The California native, herself a brave soul who made the move to Kauai 26 years ago after visiting the island, has her own tales to tell. She wasn’t much of a writer until later in life but remembers always using her imagination to create fictional stories about other people. While her relatives would have “adult” conversations, she’d hide under the kitchen table and thumb through the phone book they gave her to keep quiet.
“I remember turning the pages and making up stories as if I was reading a real book,” says the self-proclaimed childhood bookworm.
Brown went on to major in journalism and attended California State University-Northridge and California Polytechnic State University in San Luis Obispo. She did little with it professionally until 2003, when she decided to write “for real.” She was in her late 30s at the time and understood that embarking on a new career path like this would not be easy.
“I had clips from college, but they were pretty moldy by then,” admits Brown, who also is an insurance broker.
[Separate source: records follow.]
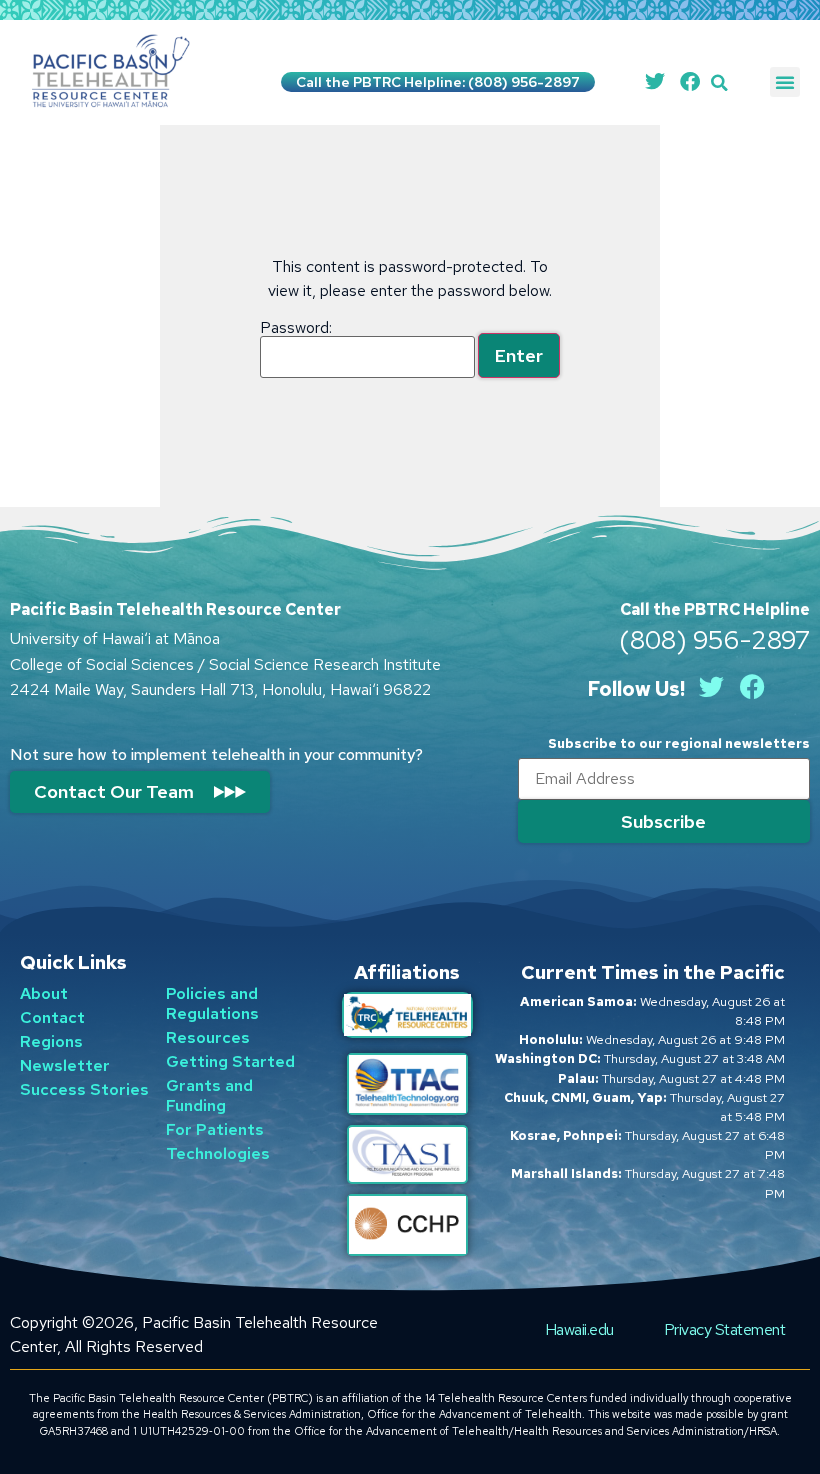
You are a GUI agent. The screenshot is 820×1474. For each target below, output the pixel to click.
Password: (296, 329)
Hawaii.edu (579, 1329)
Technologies (218, 1153)
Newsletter (65, 1065)
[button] (719, 82)
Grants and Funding (209, 1095)
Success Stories (84, 1089)
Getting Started (230, 1061)
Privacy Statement (725, 1329)
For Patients (215, 1129)
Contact (52, 1017)
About (44, 993)
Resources (208, 1037)
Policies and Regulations (212, 1003)
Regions (51, 1041)
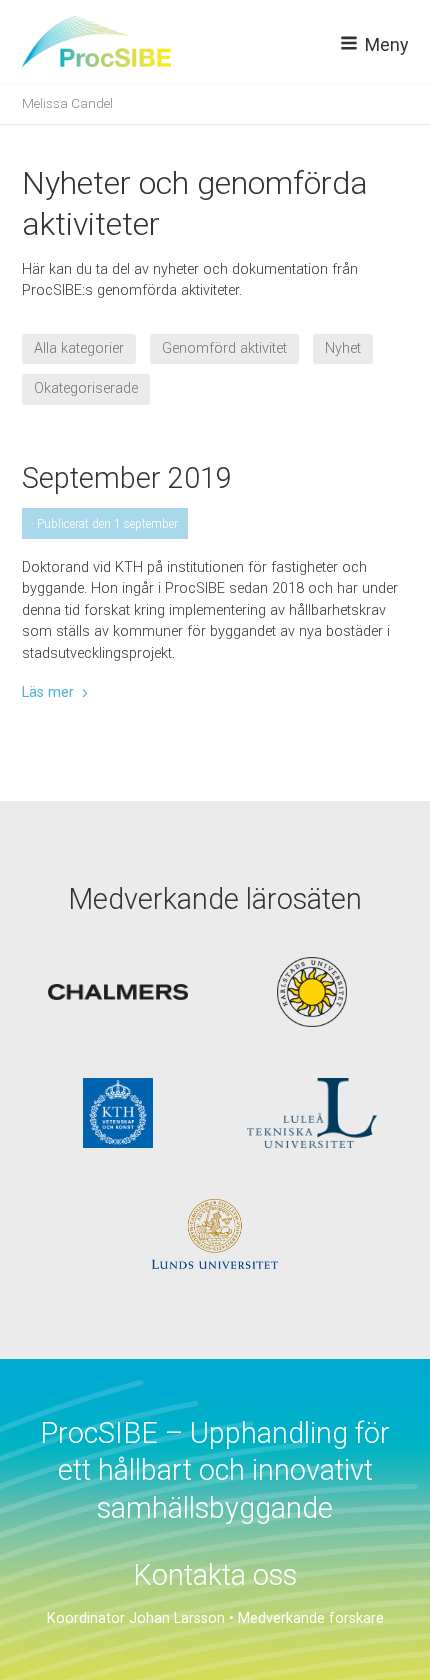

She submitted articles to The Garden Island and penned profile pieces for a former publication, The Kauai, at no cost.
“Somehow people on the island noticed because they started calling me and asking me to do other stuff,” she says.
Her writing career took off and eventually earned actual paychecks. She has been composing stories about Kauai people for various publications ever since, including Kauai Midweek in its early days.
“I think we all like to know about other people,” she says. “Sometimes it’s just fun, and more than that we get inspired by other people and what they’ve been able to accomplish. There’s usually more to people than we know.”
Each story has been memorable for Brown.
“I really feel like I fall in love with each person I write about,” she says.
But some stand out, including Harry Yamanaka, who actually had Brown publish his own book Kauai … In My Heart, filled with short stories about his life growing up in Rice Camp, a small sugar camp at Kipu Plantation. Japanese World War II veterans also have struck a sentimental chord with Brown.
“They were put in such a tough position that most of us can’t even imagine — to be told by your own county that you weren’t trusted — yet they still went to war.”
Preserving stories like this is what it’s all about for Brown.
“So that other people can feel what it’s like to live on Kauai, even if you’re sitting in Topeka,” she says.
“It’s the people of Kauai who make this island so special, and having their stories immortalized in her books means their stories will live on forever,” says Kanoho.